Stored data:
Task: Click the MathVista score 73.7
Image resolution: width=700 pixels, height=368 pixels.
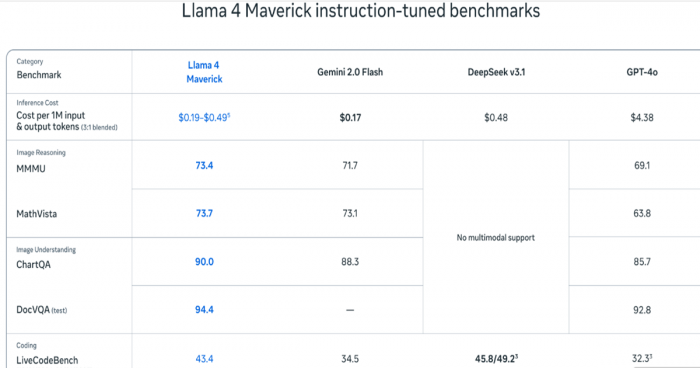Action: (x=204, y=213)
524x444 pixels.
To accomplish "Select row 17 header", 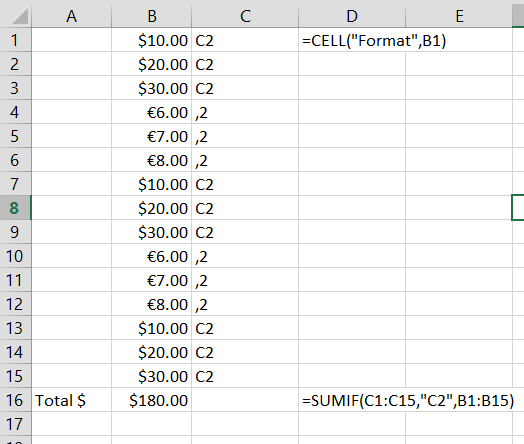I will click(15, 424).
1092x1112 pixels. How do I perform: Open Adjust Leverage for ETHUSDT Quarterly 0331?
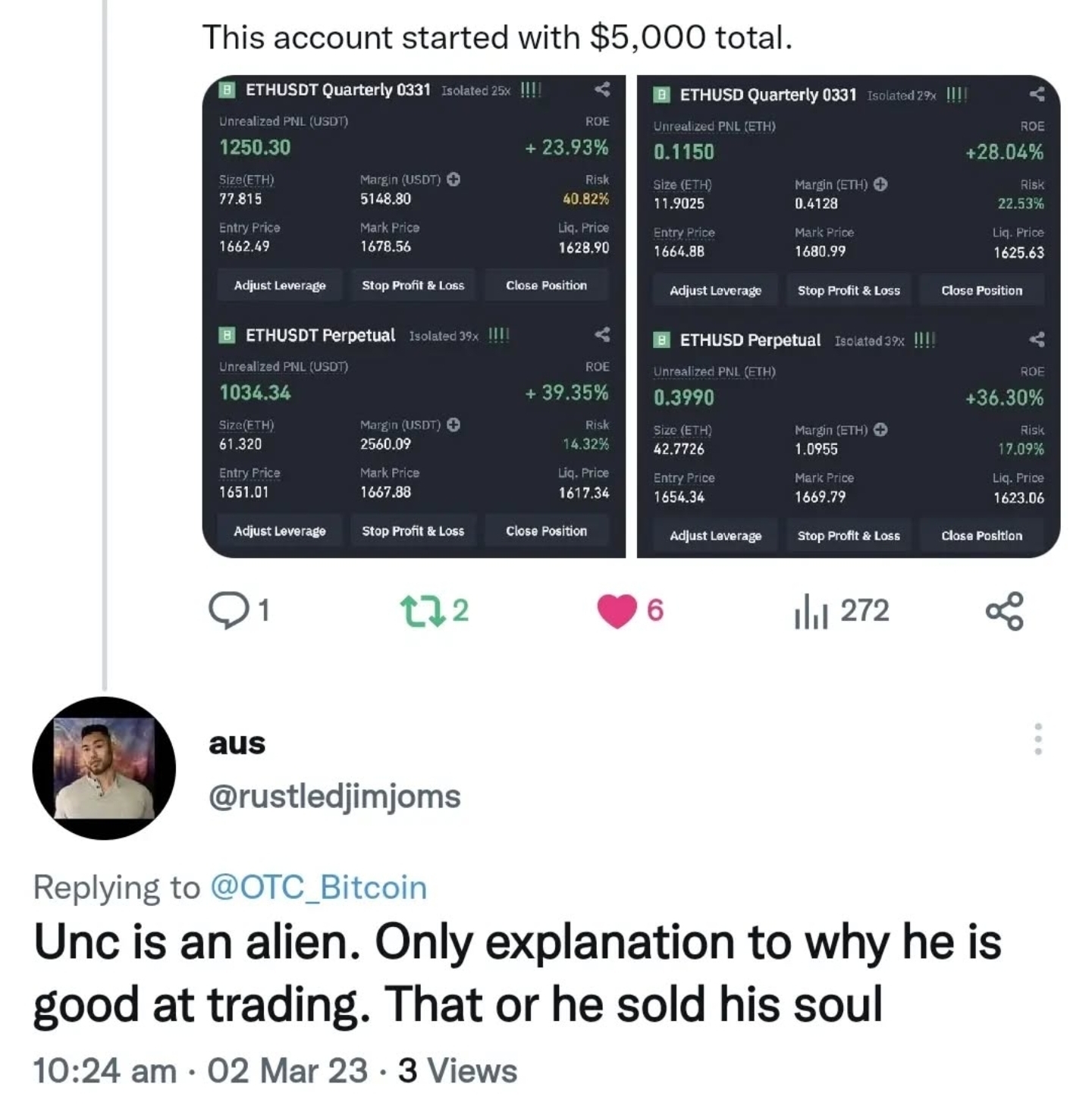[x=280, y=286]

> **TASK BRIEF**
Once the line holding "1092x1112 pixels. How" is found, set it down along with every line after it through the end of the entries, exactly, leaving the pictures out.

> **TASK SOLUTION**
1092x1112 pixels. How do I perform: Open Adjust Leverage for ETHUSDT Quarterly 0331?
[x=280, y=286]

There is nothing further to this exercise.